Invited Commentary
September 23, 2013

Appropriate vs Clinically Useful Diagnostic Tests

Author Affiliations
  • 1Departments of Medicine and Health Research and Policy, Stanford Prevention Research Center, Stanford University School of Medicine, Stanford, California
  • 2Department of Statistics, Stanford University School of Humanities and Sciences, Stanford, California

Copyright 2013 American Medical Association. All Rights Reserved. Applicable FARS/DFARS Restrictions Apply to Government Use.

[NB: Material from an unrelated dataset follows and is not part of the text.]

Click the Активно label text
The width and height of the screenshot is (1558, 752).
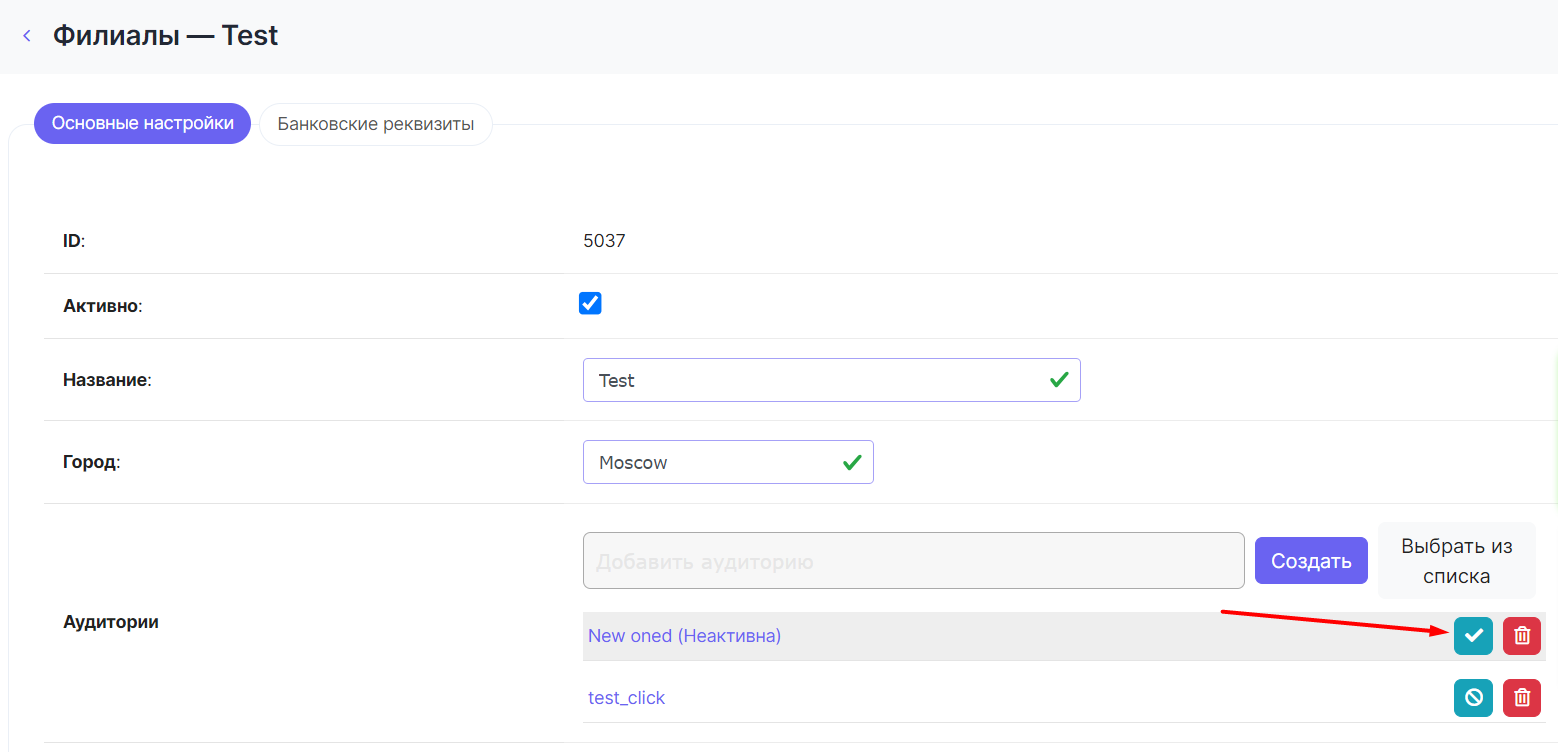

JAMA Intern Med. 2013;173(17):1607-1609. doi:10.1001/jamainternmed.2013.6582

Deluged by a plethora of costly diagnostic tests, many stakeholders struggle to define criteria on which tests are appropriate to perform and in what settings. Appropriateness is often decided on the basis of expert opinion and some circumstantial evidence about diagnostic performance characteristics (eg, sensitivity and specificity). However, what really matters eventually concerns what happens to the patients undergoing the tests. What other tests, invasive procedures, or treatments were ordered or aborted based on the results? How were major clinical events, quality of life, or even survival (for serious conditions) affected? Did patients fare better because of the diagnostic drilling? Often, data to answer these questions are slim or nonexistent.